Home-Charging Sufficiency for EVs in Hot Desert Climates: A Real-World GPS Case Study from Qatar


GÜRKAYNAK İ. A., Bayram I. S., Bayhan S.

IEEE Access, cilt.14, ss.79640-79661, 2026 (SCI-Expanded, Scopus) identifier identifier identifier

  • Yayın Türü: Makale / Tam Makale
  • Cilt numarası: 14
  • Basım Tarihi: 2026
  • Doi Numarası: 10.1109/access.2026.3696700
  • Dergi Adı: IEEE Access
  • Derginin Tarandığı İndeksler: Science Citation Index Expanded (SCI-EXPANDED), Scopus, Compendex, INSPEC, Directory of Open Access Journals
  • Sayfa Sayıları: ss.79640-79661
  • Anahtar Kelimeler: charging infrastructure, Electric vehicles, GPS traces, machine learning, simulation
  • Gazi Üniversitesi Adresli: Evet

Özet

In hot desert regions such as Qatar, planning electric vehicle (EV) charging infrastructure requires methodologies that account for local driving patterns and extreme climate conditions. This study presents a pioneering exploratory simulation-based framework to evaluate the feasibility of residential EV charging in Qatar, using high-resolution (ten-second) GPS traces from seven conventional petrol vehicles used as surrogates for local EV driving behavior. This framing reflects the Qatari context: the country is resource rich and carbon intensive, private mobility remains petrol dominated, and private EV penetration is still extremely low, partly because petrol prices are highly subsidised. The statistical analysis of telematics data collected over four months (September-December), capturing seasonal variations in travel and climate, is presented. A clustering and labeling methodology, based on a Bayesian-optimized composite of Silhouette, Davies-Bouldin, and Calinski-Harabasz indices, is presented to characterize representative spatio-temporal mobility profiles.
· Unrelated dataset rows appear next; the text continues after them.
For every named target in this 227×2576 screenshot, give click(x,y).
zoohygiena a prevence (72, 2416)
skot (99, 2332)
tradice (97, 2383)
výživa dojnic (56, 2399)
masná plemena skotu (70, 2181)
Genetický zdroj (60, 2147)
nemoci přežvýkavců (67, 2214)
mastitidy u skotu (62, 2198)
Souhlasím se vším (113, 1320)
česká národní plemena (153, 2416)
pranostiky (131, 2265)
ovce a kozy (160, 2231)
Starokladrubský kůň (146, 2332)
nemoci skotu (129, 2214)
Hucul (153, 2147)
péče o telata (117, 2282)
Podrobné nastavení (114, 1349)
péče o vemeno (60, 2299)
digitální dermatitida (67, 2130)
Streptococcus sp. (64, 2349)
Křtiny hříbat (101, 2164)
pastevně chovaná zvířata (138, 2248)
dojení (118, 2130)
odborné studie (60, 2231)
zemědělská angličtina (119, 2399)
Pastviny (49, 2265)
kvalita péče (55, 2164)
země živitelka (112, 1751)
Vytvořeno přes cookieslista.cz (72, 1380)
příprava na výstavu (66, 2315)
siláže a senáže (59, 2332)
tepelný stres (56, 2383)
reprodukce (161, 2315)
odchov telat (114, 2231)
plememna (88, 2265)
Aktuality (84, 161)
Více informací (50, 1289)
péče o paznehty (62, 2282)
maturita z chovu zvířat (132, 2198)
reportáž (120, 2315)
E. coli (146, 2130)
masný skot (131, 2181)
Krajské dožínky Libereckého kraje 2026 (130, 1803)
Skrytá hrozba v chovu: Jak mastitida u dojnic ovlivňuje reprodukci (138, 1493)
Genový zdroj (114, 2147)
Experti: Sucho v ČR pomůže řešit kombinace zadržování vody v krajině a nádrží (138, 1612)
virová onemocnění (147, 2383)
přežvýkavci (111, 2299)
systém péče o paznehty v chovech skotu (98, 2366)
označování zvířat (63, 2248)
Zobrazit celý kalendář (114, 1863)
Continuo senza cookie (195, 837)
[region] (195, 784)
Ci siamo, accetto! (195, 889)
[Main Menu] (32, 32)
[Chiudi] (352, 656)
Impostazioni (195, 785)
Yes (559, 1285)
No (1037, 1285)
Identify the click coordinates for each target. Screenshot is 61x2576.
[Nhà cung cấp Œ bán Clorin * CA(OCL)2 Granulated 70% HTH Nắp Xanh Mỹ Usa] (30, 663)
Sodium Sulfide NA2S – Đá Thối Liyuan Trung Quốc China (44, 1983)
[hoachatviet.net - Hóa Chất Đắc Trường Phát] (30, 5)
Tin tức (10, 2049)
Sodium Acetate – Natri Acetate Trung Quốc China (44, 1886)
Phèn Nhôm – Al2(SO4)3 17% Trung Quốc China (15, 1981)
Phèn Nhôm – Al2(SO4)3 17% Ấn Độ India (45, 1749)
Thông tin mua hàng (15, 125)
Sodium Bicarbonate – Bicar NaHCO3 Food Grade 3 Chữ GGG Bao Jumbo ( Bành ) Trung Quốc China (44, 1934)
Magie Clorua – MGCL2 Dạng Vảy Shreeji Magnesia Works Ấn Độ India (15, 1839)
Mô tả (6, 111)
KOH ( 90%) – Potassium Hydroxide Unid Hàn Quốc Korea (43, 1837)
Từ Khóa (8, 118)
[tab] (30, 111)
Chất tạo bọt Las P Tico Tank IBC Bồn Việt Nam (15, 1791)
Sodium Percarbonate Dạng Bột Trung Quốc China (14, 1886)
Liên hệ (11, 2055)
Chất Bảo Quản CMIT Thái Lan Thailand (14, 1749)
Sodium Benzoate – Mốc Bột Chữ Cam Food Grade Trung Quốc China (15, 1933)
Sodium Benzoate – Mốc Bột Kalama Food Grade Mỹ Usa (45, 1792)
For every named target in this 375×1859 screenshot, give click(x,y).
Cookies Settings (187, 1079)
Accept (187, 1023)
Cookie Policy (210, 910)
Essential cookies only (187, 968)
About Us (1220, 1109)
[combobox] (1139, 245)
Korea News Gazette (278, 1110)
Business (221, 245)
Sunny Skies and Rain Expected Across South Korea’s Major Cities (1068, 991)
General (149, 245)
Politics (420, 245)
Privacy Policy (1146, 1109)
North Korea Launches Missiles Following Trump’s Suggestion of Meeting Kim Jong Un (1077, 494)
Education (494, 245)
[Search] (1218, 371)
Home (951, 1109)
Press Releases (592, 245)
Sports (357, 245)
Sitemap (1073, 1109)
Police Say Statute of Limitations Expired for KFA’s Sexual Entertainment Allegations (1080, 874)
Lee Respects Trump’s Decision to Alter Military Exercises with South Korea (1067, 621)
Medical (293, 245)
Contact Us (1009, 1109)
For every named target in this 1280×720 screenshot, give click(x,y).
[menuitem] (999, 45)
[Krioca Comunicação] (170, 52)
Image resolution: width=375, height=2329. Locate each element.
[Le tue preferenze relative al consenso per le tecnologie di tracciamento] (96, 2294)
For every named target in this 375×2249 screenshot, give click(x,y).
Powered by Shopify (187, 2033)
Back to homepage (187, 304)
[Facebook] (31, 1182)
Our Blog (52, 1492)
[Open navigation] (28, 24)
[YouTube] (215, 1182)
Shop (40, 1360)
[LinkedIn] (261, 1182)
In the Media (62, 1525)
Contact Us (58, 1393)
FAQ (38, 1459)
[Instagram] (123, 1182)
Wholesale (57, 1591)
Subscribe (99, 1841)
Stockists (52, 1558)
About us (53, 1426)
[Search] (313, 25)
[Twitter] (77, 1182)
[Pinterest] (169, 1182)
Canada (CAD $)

By employing the open-source emobpy platform, EV operations are simulated for two extreme driver profiles (high- and low-usage), three EV types (small sedan, mid-size SUV, and truck), and four charging strategies. Hourly local climate variables (temperature, dew point, and pressure) are further integrated into simulation study to quantify climatic impacts on energy use. Electric mobility time series are statistically validated against observed travel patterns. Results indicate that home charging can satisfy daily energy requirements in most simulated cases, while hot-weather operation significantly increases specific energy use. For the low-usage driver profile, average consumption increases from 0.193, 0.280, and 0.366 kWh/km in December to 0.282, 0.366, and 0.449 kWh/km in September for the Nissan Leaf, KIA EV9, and Ford F-150, respectively. Across the simulated combinations of two driver profiles, three EV types, four charging strategies, and two representative seasonal months, the results further show that charging strategies can offset part of the battery-size requirement by enabling more frequent home-based replenishment. The findings are therefore interpreted as an initial data-driven basis for EV charging planning in Qatar and neighbouring hot-climate regions, rather than as a comprehensive national mobility survey.